Trump placed the blame on his predecessor, President Barack Obama. "He was the one who let Crimea get away — that was during his administration," he said, adding: "Obama can say all he wants, but he allowed Russia to take Crimea. I may have had a much different attitude."
It was not clear what Trump thought Obama should have done to prevent Putin from sending in Russian troops to seize the Black Sea peninsula from neighboring Ukraine. Trudeau said he told Trump that readmitting Russia "is not something that we are even remotely looking at this time."
Trump departed the annual G-7 gathering after arriving late to a breakfast on gender equity and skipping later sessions on climate change, clean energy and ocean protection.
Trump's recent moves, building on 18 months of nationalist policy-making, left him out of step with the globally minded organization and prompted speculation that the group could fracture into something more like the "G-6 plus one."
A key question was whether the seven countries could agree on a joint statement of priorities at the conclusion of the meeting. Macron said Thursday on Twitter, "The American President may not mind being isolated, but neither do we mind signing a 6 country agreement if need be." Trump said Friday he thinks the group will produce a joint statement.
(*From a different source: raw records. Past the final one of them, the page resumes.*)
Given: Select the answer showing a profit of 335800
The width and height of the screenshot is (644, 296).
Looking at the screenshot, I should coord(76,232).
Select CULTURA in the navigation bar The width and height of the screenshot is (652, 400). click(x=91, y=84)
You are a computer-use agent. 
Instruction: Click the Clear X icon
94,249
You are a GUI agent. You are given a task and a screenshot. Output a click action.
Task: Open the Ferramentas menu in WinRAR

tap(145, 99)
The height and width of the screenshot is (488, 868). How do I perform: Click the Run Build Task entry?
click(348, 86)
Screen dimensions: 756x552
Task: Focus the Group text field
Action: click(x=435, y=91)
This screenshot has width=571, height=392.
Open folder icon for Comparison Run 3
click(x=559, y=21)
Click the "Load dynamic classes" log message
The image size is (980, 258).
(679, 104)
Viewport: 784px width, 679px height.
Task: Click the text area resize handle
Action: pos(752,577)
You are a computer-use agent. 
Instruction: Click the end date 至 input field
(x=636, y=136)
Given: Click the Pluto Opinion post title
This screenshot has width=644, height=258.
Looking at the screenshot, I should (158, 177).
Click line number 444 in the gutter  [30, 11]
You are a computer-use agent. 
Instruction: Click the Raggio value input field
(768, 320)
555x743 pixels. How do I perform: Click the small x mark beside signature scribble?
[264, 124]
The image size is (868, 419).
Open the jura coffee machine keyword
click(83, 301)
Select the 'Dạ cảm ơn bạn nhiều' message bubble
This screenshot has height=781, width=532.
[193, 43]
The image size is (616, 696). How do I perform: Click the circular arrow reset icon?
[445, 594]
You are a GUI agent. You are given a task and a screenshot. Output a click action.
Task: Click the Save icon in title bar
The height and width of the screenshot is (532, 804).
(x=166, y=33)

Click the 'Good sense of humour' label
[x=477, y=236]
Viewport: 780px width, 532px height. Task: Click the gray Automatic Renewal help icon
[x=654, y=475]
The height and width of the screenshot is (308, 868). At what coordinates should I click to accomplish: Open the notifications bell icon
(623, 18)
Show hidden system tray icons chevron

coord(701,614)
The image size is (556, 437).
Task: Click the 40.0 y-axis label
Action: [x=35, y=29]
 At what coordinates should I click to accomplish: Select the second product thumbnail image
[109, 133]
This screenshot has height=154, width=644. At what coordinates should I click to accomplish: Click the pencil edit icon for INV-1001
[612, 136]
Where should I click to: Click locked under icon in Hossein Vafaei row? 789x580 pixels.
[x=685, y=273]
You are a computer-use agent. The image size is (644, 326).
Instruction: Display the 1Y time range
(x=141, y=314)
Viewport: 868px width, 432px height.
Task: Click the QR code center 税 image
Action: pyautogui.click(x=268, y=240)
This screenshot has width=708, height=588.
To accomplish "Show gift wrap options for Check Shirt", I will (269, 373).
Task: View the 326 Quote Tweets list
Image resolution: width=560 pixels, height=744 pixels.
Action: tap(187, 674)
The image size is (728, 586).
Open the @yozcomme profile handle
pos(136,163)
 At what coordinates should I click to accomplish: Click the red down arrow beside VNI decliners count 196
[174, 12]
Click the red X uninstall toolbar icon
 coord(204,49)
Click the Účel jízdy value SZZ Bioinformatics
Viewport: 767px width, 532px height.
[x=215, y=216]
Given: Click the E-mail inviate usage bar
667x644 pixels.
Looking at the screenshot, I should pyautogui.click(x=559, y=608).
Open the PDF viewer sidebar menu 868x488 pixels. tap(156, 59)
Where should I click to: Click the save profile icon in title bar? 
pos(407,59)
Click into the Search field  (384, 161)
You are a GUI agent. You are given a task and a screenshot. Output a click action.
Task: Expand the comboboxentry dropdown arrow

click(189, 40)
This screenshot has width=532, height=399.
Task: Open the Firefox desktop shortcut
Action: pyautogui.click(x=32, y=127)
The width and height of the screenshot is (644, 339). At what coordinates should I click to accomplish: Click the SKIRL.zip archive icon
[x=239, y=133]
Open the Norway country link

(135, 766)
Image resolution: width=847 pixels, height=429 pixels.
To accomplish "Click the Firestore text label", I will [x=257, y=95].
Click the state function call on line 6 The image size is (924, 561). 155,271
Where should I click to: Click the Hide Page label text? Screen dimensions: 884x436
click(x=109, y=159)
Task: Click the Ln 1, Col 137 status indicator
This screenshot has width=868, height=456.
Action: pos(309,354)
In public, Trump bantered easily with his fellow leaders, but the meeting came at a tense moment in the relationships, with allies steaming over Trump's new tariffs on imported steel and aluminum from Canada, Mexico and the European Union.
French President Emmanuel Macron said he and Trump had "open and direct" discussions, adding that he thought there was a way to get a "win-win" outcome on trade. Details remained unclear.